Alternatives to WiX Burn Bootstrapper? (Can the InstallShield LE bootstrapper be used?)

自古美人都是妖i 提交于 2019-12-05 18:17:15

For around $2K you could upgrade to InstallShield Professional. However, if you are mostly happy with ISLE and can live with only having 1 feature and no customizations of the UI, I can solve the problem regarding Launch Conditions for you.

See my blog article:

Augmenting InstallShield using Windows Installer XML - Certificates

The concept is you author a WiX merge module that searches for the two office versions and schedule an Error custom action (MSI Type 19) that uses the two searches in a logical or condition. Add that to your ISLE project and you've just "blended" the two technologies.

Professional also gives you the PRQ (XML prereq file) editor. Then again throwing the 30 day eval on a VM can get you the same result.

Here is the WXS side of it:

<?xml version="1.0" encoding="utf-8"?>
<Wix xmlns="http://schemas.microsoft.com/wix/2006/wi">
    <Module Id="ISWIX.REQUIRE.MSOFFICE20102013" Language="1033" Version="1.0.0.0">
        <Package Id="10ed24f2-6c07-4066-9f39-ba9f66c2667b" Manufacturer="ISWIX, LLC" InstallerVersion="200" />
        <Directory Id="TARGETDIR" Name="SourceDir">
            <Directory Id="MergeRedirectFolder"/>
        </Directory>
        <Property Id="OFFICE2010FOUND">
            <RegistrySearch Id="findOffice2010" Root="HKLM" Key="SOFTWARE\Microsoft\Office\14.0\Common\InstallRoot" Name="Path" Type="raw" />
        </Property>
        <Property Id="OFFICE2010X64FOUND">
            <RegistrySearch Id="findOffice2010X64" Root="HKLM" Key="SOFTWARE\Microsoft\Office\14.0\Common\InstallRoot" Name="Path" Type="raw" Win64="yes" />
        </Property>
        <Property Id="OFFICE2013FOUND">
            <RegistrySearch Id="findOffice2013" Root="HKLM" Key="SOFTWARE\Microsoft\Office\15.0\Common\ProductVersion" Name="LastProduct" Type="raw" />
        </Property>
        <CustomAction Id="ErrorNoOffice20102013" Error="[ProductName] setup requires Microsoft Office 2010 or 2013." />
        <InstallUISequence>
            <Custom Action="ErrorNoOffice20102013" After="AppSearch">Not OFFICE2010FOUND and Not OFFICE2010X64FOUND and Not OFFICE2013FOUND and Not Installed</Custom>
        </InstallUISequence>
        <InstallExecuteSequence>
            <Custom Action="ErrorNoOffice20102013" After="AppSearch">Not OFFICE2010FOUND and Not OFFICE2010X64FOUND and Not OFFICE2013FOUND and Not Installed</Custom>
        </InstallExecuteSequence>
    </Module>
</Wix>

I'd like to get all the issues you raised about Burn fixed. If you could file bugs on the issues, that would be very helpful.
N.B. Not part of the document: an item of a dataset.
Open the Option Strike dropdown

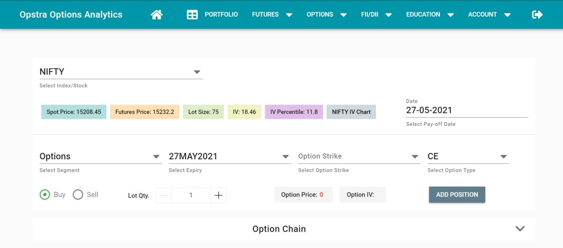click(x=358, y=156)
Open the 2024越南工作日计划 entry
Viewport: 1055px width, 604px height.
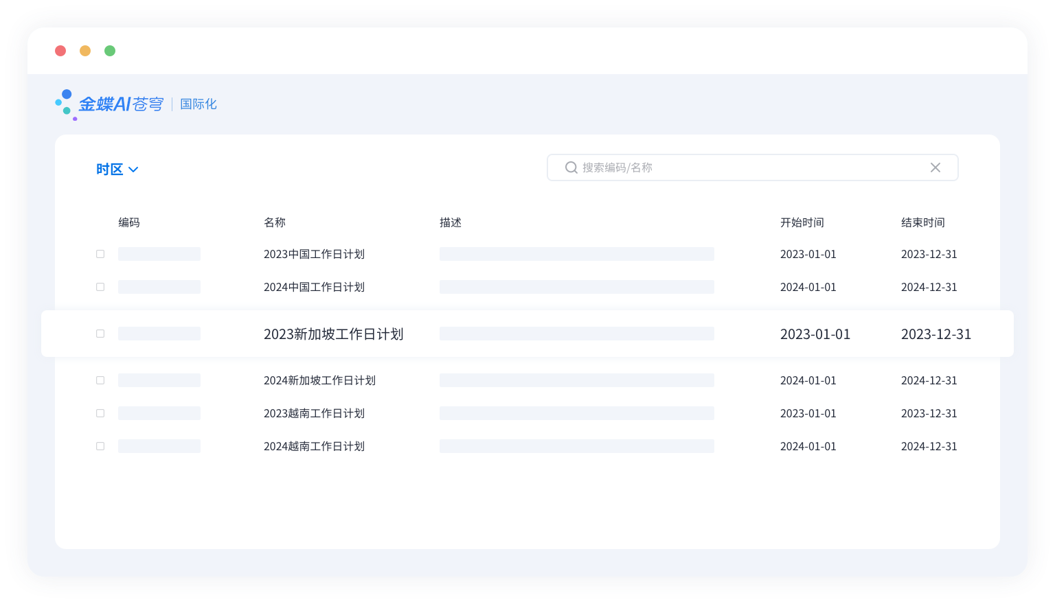314,446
In the meantime, if you're using WiX toolset v3.5+ you might look at setupbld.exe. That tool can create a tiny pre-req installer that launches a pre-req and then a single MSI.
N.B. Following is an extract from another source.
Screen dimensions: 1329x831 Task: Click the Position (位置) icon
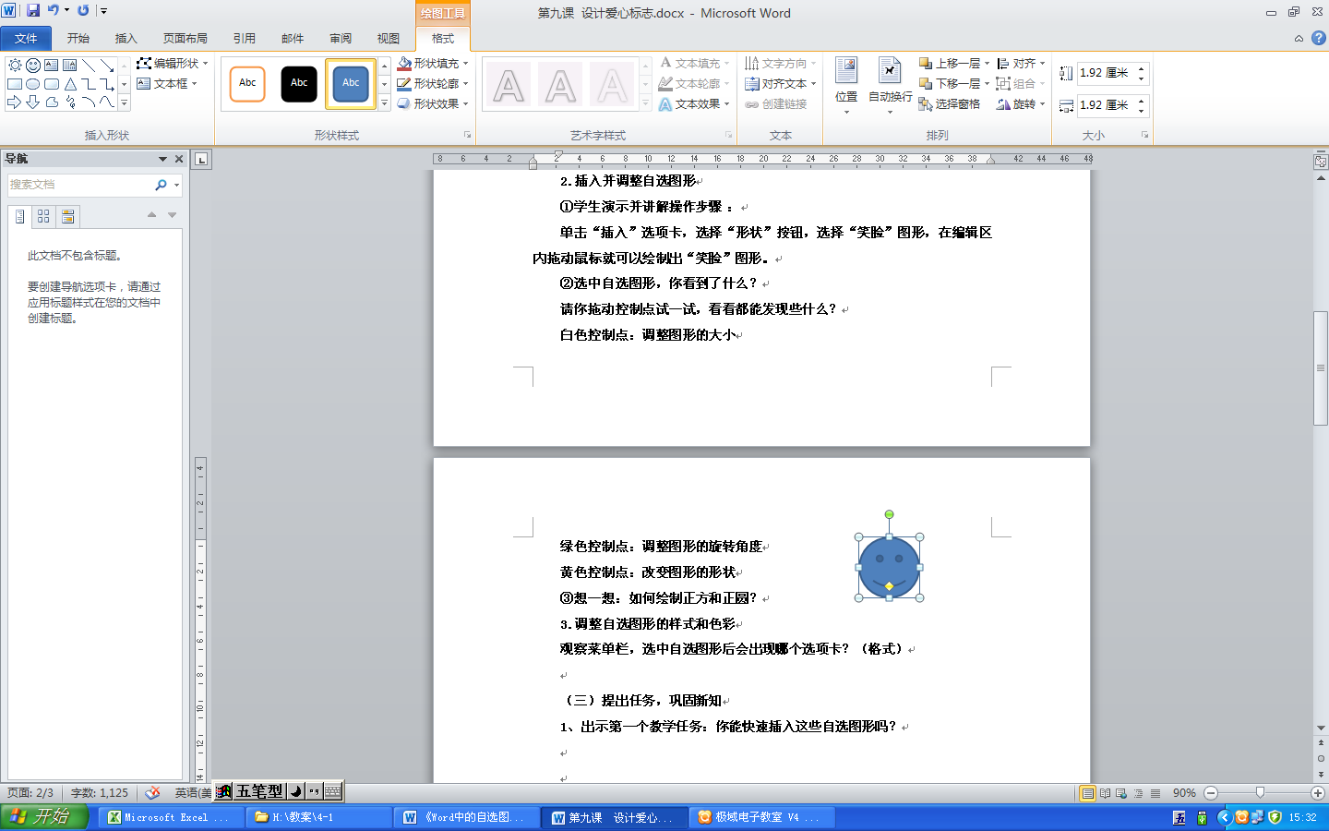[846, 79]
Note: our goal in the WiX toolset is to ultimately subsume what that tool does with Burn so bug reports where Burn does not work are much appreciated.

In the end Install Shield LE ended up being too much of a headache for me, what I ended up doing was creating an old school 2010 dummy .vdproj based setup project with the correct prerequisites (Windows Installer 3.1, .NET 4.0, and VSTO 2010).

I built it once, and stole the setup.exe (I made sure other things like the upgrade code, etc. matched my current WiX based .msi file -- and the that .msi it generates was the same name I wanted to use, etc).

I package that setup.exe up with my WiX based .msi file and everything works great -- it's definitely a huge hack -- but it's the only solution I could find that both works out of the box(-ish), and does not set off Symantec SONAR anti-virus.

I do not build the .vdproj every time (I've only built it once, I deleted the .msi file, and harvested the setup.exe), so there is no future dependency on Visual Studio 2010 going this route.

For a less hacky approach, see @Christopher Painter's answer -- if you can make his approach work for you, I recommend his approach over mine.

Slappy

NSIS can be integrated with Visual Studio (2005/2008/2010 and 2012) by an addon called Visual & Installer. Inno Setup is supported too. If you are looking for simple and cheap solution go for this (both NSIS and Inno Setup are freeware systems with huge community around.)

I don't have any experience with WiX, but NSIS and Inno Setup cannot create MSI files(s), only EXE file(s).